— INSTRUCTIONS —
A) Which people does the article on DE&I in commercial real estate quote directly? Give each one's name and the firm the article links them to.
B) Answer these questions from the article on DE&I in commercial real estate:
(i) What share of executive positions in real estate investment management did women hold in 2016?
(ii) In the McKinsey report, by how much did top-quartile companies for ethnic and cultural diversity outperform bottom-quartile ones in profitability?
(iii) By what range do mentoring programs boost the representation of the groups named in the Harvard Business Review data?
C) Resume the article on DE&I in commercial real estate from where it stops.

— EXCERPT PROVIDED —
According to a 2021 survey by recruiter Ferguson Partners and a number of industry associations, women now represent 15 percent of executive positions in real estate investment management, up from 12 percent in 2016. Meanwhile, minorities – both male and female – also represent 15 percent of those in executive positions today, up from just 10 percent. And, promisingly, 30 percent of senior level professionals are now women.
“There isn’t a company out there that I am aware of that isn’t looking at DE&I as a priority,” says Victoria Robinson, partner and head of workforce strategy and culture at services firm PwC.
So, as the DE&I conversation advances, what will the future look like for commercial real estate? Here are three key trends to watch.
Using DE&I as a strategy for success
It is no secret that having a variety of different skill sets will make a company better equipped to handle adversity and therefore be more profitable.
Research from consultant McKinsey & Company in 2019 revealed that companies in the top quartile for gender diversity on executive teams were 25 percent more likely to have above-average profitability than companies in the fourth quartile – up from 21 percent in 2017 and 15 percent in 2014.
The report also found that in terms of ethnic and cultural diversity, top-quartile companies outperformed those in the bottom by 36 percent in profitability.
Natasha Soobramanie, vice-president of equity, diversity and inclusion at BentallGreenOak, says: “We know teams that are diverse are more resilient and they make better decisions. Through the pandemic, many of the organizations that already had a focus on diversity were able to pivot more quickly and function more successfully because they already had so many of the necessities built into their infrastructure to operate in a covid environment.”
Jeffrey Marcus, global head of people for CBRE Investment Management’s real estate business, agrees that diversity is a tool for success, but warns that unconscious bias can hinder a DE&I agenda: “My core belief is that our differences make us stronger and with all elements of diversity we have to be very alert to the unconscious biases that can creep into decision-making.
“This is true at every point in the talent process, but particularly in recruitment. The objective must be to take this through to a senior level, but it is easiest to start at a junior level and build from there.”
Mentoring diverse talent
Mentoring programs can be a way to retain diverse talent and ensure those from minority groups reach more senior levels. Data from the Harvard Business Review shows that mentoring programs boost the representation of Black, Hispanic and Asian-American women, as well as Hispanic and Asian-American men, by 9 percent to 24 percent.
Sophie van Oosterom, who leads Schroders Capital’s real estate team, notes that her firm is in favor of reaching out to new pools of talent to diversify its hiring. “We are involved in a number of projects that exist to attract diverse talent into the industry at junior level. That may be through apprenticeships or offering work experience to people who may not otherwise be aware of the opportunities on offer.”

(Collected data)
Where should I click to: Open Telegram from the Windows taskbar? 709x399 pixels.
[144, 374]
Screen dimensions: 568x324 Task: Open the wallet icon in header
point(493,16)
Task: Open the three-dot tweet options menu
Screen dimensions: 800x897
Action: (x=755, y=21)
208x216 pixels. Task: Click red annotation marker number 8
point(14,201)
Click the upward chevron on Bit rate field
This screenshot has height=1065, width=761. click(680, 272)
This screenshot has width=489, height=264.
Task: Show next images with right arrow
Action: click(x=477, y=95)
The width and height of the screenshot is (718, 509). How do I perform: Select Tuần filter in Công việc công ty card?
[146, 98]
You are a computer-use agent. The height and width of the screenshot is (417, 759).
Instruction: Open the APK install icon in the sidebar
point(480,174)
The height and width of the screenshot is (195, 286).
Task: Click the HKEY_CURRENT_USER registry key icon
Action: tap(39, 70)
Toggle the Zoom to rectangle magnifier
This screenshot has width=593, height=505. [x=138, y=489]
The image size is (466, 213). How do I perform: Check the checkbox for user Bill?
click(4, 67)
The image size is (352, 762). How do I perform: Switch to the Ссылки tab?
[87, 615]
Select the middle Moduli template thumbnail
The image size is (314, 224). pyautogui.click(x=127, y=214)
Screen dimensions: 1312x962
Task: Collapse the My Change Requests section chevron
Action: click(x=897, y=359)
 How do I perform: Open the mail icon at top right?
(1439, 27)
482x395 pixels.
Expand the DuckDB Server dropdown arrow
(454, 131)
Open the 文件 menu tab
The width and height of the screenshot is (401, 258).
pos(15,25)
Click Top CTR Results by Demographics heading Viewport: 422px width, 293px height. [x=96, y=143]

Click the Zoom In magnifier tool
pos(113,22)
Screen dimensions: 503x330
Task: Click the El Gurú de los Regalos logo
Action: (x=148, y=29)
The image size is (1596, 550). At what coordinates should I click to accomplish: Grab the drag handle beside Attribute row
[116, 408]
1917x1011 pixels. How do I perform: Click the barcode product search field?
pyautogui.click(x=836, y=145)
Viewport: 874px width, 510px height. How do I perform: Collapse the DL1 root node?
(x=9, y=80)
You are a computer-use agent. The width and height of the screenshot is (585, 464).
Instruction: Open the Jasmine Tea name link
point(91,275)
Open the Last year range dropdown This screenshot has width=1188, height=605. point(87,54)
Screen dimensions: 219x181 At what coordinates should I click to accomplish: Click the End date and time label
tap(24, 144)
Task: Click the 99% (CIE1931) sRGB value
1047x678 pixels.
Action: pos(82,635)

— OUTPUTS FOR THE TASKS —
A)
- Victoria Robinson, PwC
- Natasha Soobramanie, BentallGreenOak
- Jeffrey Marcus, CBRE Investment Management
- Sophie van Oosterom, Schroders Capital

B)
(i) 12 percent
(ii) 36 percent
(iii) 9 percent to 24 percent

C)
During the pandemic, commercial real estate services firm Avison Young introduced an internal mentoring program focused on DE&I. Joan Skelton, the firm’s global director of diversity and inclusion, says: “The mentoring program also helped us retain our employees. We saw a decrease in turnover and increased retention in 2021 that was attributable, at least in part, to this mentoring program.”
Real estate firm Hines is another major player to develop its own mentorship program. Darnell Jones, global director of diversity, equity and inclusion, adds: “We know that a lot of times it is who you know and can learn from that really matters in terms of how well you progress, so it is very important to put more women and underrepresented minorities in front of the people that matter at the firm through these mentorships.”
Dan Winters, senior director at ESG performance benchmarking organization GRESB, agrees that managers are prioritizing DE&I through various schemes and initiatives: “Fund managers are rapidly advancing formal DE&I programs in an effort to retain and attract top talent. Interestingly, Asia has the highest ratio of female senior executives at 32 percent, followed by North America at 25 percent, with the EU lagging at 16 percent.”
Reaching into the community
Firms have a duty to offer support to their employees. This is an idea that was emphasized amid the pandemic. LaSalle Investment Management’s global head of human resources, Darline Scelzo, argues that covid has made people take more notice of company culture in order to decide whether it is the right fit for them.
“We saw lots of concerns that were interrelated,” says Scelzo. “People cared about not just their own experiences within the organization, but also wanted to know what we are doing in our communities.”
Creating networking groups or programs designed to build a sense of community and offer guidance to employees can be one way to ensure a positive company culture.
Scelzo adds that creating this culture can also have a positive impact on the wider community: “[We] really took on the social aspects of ESG and we are starting to see clients asking us, as owners of the building, to help them organize and drive community-type events. They are also asking about the programs that we use for DE&I.
“So, we are investing in helping the tenants of these buildings in our portfolio become more effective at community connection, taking a page out of the ‘culture of care’ playbook; showing them how we do it and helping them take it forward.”